*Brief:* Where the line with "Image resolution: width=773" appears below, start writing out lines exactly, and finish with the line with "Remove item with", which is included; write out nothing else.

*Exercise data:*

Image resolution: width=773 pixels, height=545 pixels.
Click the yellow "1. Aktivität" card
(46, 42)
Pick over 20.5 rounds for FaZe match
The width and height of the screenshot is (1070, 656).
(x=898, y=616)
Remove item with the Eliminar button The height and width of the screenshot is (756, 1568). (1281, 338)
---
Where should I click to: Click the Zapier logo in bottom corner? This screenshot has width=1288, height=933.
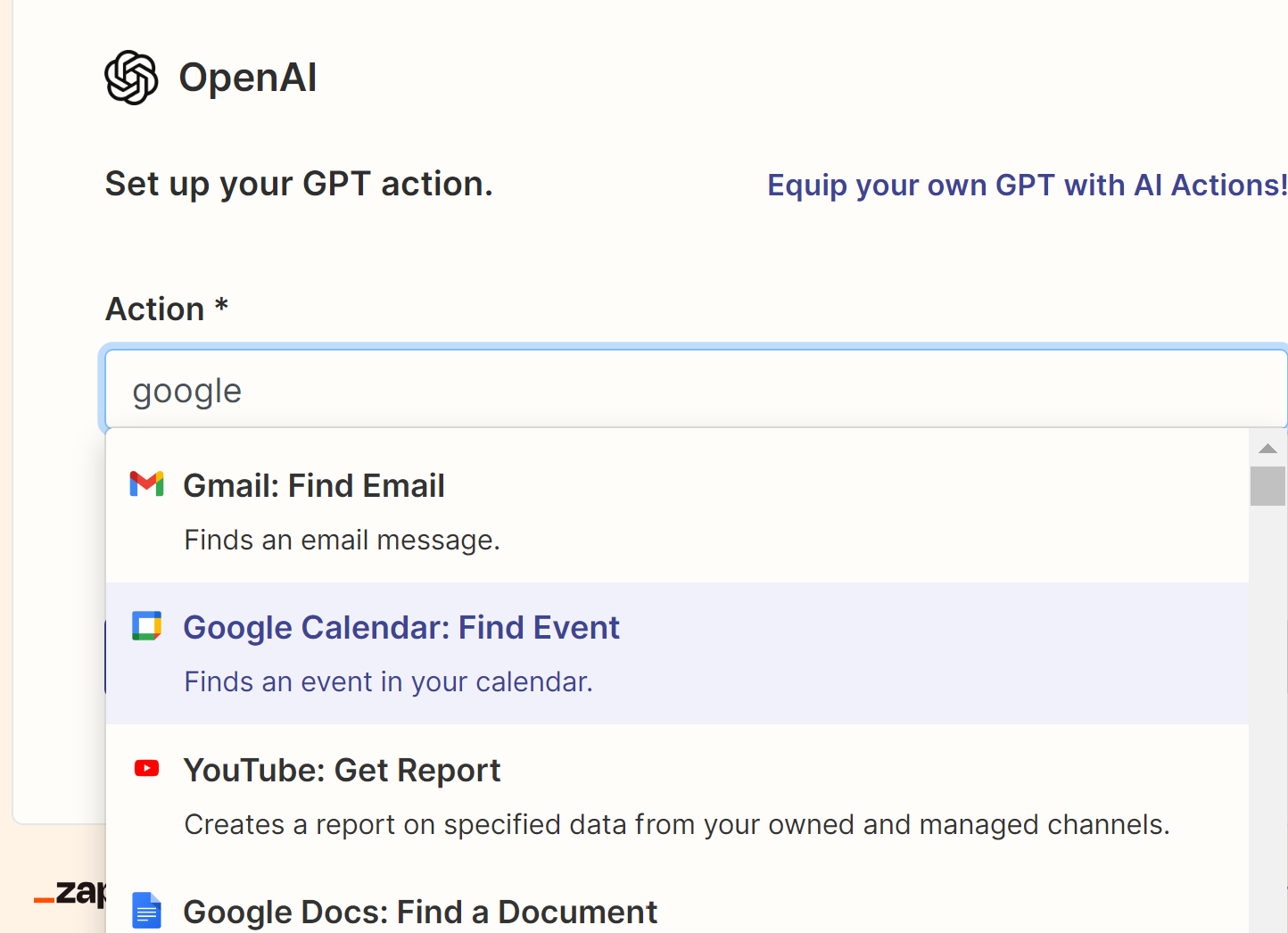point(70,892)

*Answer to this exercise:*
Image resolution: width=773 pixels, height=545 pixels.
Click the yellow "1. Aktivität" card
(46, 42)
Pick over 20.5 rounds for FaZe match
The width and height of the screenshot is (1070, 656).
(x=898, y=616)
Remove item with the Eliminar button The height and width of the screenshot is (756, 1568). (1281, 338)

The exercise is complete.